** Records to process **
== Segment start ==

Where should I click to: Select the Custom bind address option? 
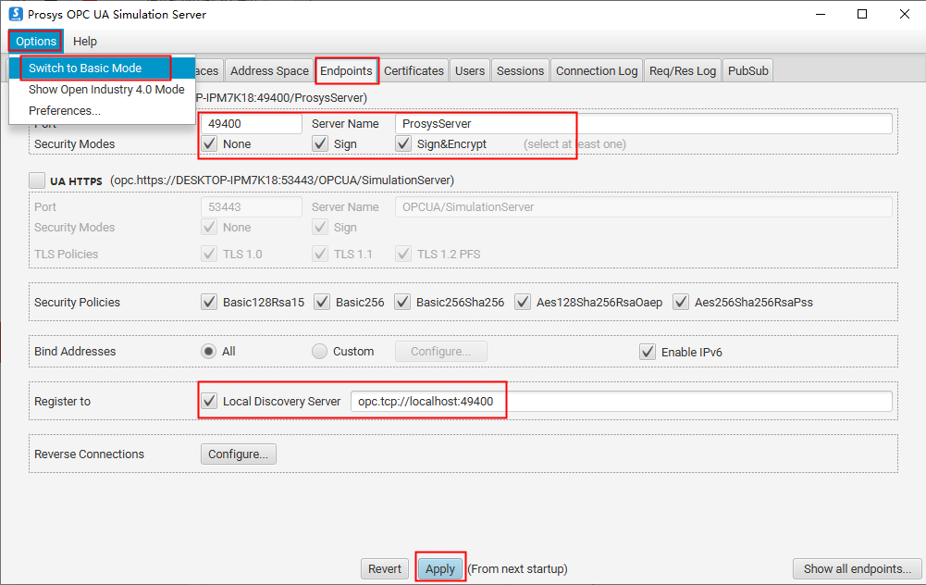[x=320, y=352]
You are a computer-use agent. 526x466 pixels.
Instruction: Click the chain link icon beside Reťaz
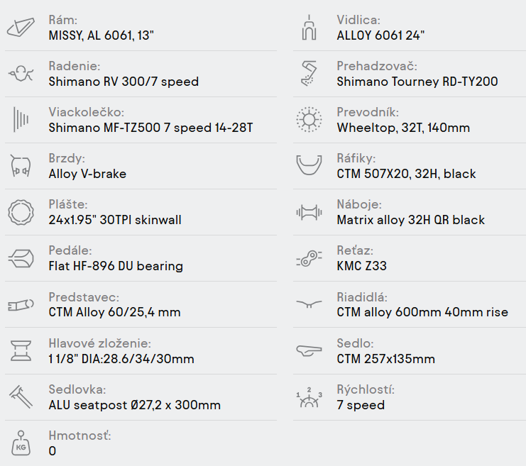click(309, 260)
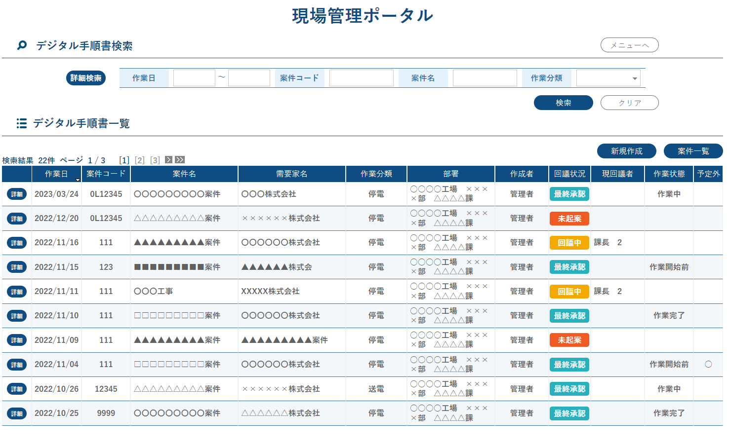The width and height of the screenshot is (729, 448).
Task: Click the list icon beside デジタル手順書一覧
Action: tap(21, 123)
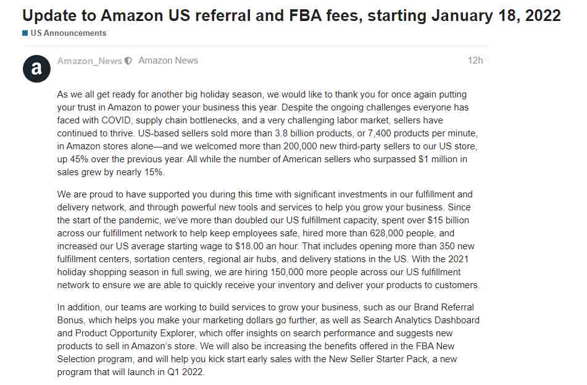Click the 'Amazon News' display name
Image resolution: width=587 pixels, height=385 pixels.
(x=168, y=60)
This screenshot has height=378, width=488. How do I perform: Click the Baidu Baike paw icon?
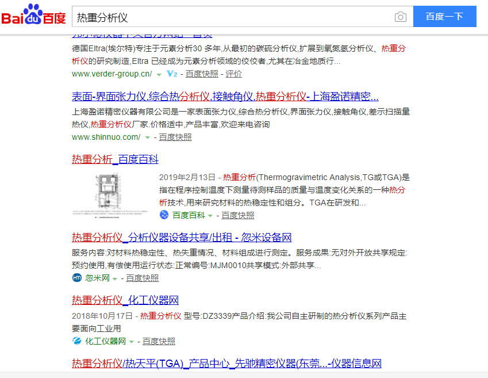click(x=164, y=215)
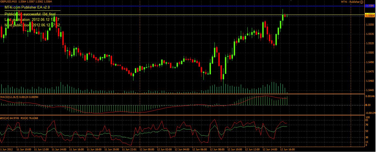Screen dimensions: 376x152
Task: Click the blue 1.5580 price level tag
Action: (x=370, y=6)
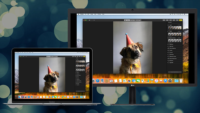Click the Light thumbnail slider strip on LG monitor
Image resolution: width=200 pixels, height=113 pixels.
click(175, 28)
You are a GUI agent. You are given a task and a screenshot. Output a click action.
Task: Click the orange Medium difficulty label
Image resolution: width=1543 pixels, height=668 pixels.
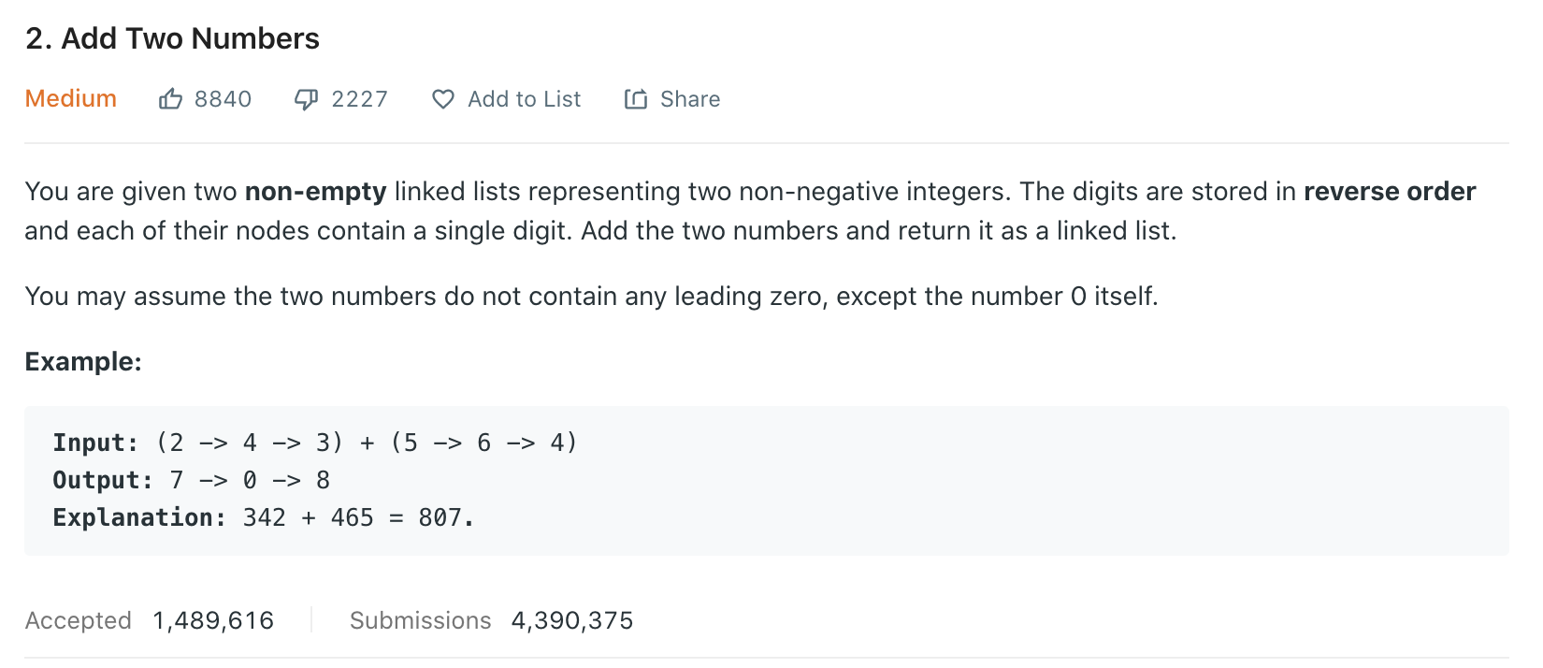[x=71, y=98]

== Segment end ==
== Segment start ==

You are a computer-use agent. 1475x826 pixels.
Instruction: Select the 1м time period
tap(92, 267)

== Segment end ==
== Segment start ==

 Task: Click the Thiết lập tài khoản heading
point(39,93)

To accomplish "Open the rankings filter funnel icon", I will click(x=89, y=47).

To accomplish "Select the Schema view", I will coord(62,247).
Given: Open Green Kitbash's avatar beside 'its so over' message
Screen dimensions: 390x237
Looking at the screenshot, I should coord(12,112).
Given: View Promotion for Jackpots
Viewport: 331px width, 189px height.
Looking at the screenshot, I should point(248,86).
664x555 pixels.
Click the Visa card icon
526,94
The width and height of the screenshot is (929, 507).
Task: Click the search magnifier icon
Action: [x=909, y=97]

== Segment end ==

** How to complete this task **
Copy out each line of the material that holds the word "Open".

** Result below **
To accomplish "Open the rankings filter funnel icon", I will click(x=89, y=47).
Given: Open Green Kitbash's avatar beside 'its so over' message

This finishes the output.